Make an effort to speak your spouse’s love language
Your spouse’s primary love language will probably not be your own. THey may also have more than one love language. This is why it is called a love language! Learn their language and make it your daily gift to them.
- Genesis 4:1 – Now Adam knew Eve his wife, and she conceived and bore Cain, saying, “I have gotten a man with the help of the Lord.”
- 1 Samuel 1:19-20 – 19 They rose early in the morning and worshiped before the Lord; then they went back to their house at Ramah. And Elkanah knew Hannah his wife, and the Lord remembered her. 20 And in due time Hannah conceived and bore a son, and she called his name Samuel, for she said, “I have asked for him from the Lord.”

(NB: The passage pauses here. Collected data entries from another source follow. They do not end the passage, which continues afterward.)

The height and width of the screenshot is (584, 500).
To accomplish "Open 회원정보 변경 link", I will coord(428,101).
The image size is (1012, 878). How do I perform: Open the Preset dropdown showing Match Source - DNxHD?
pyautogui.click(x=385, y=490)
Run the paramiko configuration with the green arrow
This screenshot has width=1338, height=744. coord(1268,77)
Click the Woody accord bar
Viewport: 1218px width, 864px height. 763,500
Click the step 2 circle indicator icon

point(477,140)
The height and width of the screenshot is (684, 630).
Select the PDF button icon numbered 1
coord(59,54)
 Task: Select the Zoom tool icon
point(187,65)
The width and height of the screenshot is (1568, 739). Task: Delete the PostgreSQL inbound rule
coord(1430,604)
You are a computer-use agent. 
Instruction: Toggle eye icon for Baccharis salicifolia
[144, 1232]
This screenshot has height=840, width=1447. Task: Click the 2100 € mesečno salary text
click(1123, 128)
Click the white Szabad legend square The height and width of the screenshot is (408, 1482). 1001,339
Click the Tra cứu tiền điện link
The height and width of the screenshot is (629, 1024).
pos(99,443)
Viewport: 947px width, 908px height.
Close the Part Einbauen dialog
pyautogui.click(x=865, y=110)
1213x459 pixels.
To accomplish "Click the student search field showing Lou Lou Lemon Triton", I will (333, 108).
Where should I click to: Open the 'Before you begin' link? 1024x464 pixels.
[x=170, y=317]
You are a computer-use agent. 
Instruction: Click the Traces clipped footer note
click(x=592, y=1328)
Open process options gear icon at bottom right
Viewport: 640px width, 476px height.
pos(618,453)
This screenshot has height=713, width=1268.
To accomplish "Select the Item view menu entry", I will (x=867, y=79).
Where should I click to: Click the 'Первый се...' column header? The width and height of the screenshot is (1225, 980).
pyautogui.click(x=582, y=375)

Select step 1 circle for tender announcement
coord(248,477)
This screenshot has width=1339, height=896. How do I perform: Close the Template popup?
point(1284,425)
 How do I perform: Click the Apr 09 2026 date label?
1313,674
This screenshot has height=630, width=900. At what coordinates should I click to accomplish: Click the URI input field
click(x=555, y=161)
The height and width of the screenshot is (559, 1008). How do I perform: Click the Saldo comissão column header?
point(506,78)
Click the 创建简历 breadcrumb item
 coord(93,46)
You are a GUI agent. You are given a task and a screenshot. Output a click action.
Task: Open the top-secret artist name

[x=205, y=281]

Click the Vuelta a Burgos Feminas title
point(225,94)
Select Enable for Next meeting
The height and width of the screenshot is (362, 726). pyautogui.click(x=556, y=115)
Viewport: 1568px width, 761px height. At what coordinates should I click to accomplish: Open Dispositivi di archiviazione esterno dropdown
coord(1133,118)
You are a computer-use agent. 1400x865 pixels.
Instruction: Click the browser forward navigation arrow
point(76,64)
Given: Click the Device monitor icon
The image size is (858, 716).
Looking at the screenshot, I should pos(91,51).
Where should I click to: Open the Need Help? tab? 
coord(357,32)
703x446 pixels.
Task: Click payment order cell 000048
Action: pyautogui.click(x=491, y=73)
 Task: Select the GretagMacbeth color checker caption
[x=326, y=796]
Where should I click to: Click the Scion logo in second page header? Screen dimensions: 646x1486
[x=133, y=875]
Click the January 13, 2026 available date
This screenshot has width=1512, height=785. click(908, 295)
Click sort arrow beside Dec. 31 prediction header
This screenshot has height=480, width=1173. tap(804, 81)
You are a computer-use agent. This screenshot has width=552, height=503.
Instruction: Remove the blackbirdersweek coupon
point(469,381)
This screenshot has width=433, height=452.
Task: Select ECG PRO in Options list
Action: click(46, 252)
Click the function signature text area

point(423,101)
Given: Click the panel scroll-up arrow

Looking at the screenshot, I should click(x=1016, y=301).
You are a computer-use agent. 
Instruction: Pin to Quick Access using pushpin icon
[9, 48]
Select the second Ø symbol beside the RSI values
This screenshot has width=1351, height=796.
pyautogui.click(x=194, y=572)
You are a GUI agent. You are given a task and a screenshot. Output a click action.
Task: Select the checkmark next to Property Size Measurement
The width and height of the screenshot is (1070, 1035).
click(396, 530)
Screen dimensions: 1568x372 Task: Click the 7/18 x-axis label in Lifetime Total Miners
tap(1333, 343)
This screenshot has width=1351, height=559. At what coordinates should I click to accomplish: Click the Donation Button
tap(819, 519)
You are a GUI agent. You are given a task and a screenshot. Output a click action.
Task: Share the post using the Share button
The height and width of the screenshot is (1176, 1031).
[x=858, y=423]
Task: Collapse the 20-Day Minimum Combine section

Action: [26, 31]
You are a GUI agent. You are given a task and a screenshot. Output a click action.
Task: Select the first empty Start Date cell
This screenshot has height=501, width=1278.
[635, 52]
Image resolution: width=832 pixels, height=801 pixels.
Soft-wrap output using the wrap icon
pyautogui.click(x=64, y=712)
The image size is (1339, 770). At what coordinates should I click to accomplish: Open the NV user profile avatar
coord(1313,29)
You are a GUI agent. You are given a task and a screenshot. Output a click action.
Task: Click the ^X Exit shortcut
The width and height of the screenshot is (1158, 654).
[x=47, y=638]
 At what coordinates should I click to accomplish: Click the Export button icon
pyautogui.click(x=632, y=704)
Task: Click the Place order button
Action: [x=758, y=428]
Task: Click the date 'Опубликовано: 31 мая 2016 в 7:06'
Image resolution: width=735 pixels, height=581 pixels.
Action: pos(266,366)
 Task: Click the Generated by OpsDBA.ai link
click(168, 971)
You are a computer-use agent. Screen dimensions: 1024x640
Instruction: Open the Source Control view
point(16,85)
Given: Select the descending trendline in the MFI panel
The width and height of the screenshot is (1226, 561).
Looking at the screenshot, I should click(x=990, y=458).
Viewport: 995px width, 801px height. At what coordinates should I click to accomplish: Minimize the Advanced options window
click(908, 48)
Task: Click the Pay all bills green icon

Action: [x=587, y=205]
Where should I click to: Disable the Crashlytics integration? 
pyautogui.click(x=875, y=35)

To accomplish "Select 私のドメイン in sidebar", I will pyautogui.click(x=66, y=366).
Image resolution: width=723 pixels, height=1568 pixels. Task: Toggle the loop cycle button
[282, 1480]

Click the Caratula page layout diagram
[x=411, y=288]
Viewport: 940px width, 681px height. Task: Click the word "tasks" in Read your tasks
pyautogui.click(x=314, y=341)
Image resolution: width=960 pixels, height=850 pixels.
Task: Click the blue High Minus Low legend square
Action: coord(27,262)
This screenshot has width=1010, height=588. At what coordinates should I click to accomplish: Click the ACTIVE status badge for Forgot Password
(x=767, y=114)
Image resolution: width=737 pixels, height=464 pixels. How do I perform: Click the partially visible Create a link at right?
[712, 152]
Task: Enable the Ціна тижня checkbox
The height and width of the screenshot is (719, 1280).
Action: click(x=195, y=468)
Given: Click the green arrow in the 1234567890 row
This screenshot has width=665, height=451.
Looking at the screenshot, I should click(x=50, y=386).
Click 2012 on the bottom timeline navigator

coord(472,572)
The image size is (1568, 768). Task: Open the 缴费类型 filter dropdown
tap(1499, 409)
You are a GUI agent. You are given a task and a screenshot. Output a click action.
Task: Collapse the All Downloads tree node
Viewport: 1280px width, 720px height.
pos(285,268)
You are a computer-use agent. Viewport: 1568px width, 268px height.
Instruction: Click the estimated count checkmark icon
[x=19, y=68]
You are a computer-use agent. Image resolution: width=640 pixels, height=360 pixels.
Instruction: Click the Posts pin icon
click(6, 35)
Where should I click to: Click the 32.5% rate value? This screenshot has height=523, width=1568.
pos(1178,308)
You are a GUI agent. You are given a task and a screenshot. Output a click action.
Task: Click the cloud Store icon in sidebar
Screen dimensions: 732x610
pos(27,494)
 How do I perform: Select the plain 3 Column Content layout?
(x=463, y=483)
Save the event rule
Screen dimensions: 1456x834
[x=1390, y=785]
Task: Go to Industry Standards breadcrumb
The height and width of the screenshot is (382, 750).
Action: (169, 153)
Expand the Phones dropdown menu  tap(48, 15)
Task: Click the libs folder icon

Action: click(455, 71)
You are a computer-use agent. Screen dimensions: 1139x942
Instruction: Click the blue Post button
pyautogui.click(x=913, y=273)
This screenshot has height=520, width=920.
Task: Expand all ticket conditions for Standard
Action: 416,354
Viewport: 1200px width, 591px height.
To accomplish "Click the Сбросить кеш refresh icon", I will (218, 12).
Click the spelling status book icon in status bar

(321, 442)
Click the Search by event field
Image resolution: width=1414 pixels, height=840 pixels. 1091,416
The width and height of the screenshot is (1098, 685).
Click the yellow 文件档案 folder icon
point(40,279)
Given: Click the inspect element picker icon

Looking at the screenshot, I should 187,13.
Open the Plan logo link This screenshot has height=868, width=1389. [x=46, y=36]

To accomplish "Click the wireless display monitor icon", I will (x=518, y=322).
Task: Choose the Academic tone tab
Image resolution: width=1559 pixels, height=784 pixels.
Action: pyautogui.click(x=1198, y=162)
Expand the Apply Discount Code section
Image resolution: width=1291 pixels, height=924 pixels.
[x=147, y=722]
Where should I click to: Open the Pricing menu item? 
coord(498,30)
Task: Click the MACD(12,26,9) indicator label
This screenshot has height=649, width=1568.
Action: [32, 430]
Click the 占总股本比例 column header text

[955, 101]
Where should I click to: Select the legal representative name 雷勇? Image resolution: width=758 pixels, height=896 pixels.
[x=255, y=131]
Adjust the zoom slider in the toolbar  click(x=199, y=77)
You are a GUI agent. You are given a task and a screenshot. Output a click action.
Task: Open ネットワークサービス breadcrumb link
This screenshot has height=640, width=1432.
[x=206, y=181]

- Is the result of knowing your spouse intimately
- needs to be a union with your spouse which
- Is a result of Yada
- Founded on mutual giving
In Genesis and in 1 Samuel the word “know” is used before announcing the birth of a child. Often we assume that “know” means sex however “knowing” does not mean sex. “Know” leads to understanding, to intimacy, to sex, to a child.
“Know” is translated from the hebrew word yāḏa‘. Yāḏa‘ is a verb. Here’s the definition: yāḏa‘:
- To know someone relationally
- to know, learn, perceive,
- to discern, experience,
- to confess, consider,
All of this is encapsulated in this thought:
To know you and to make myself known to you.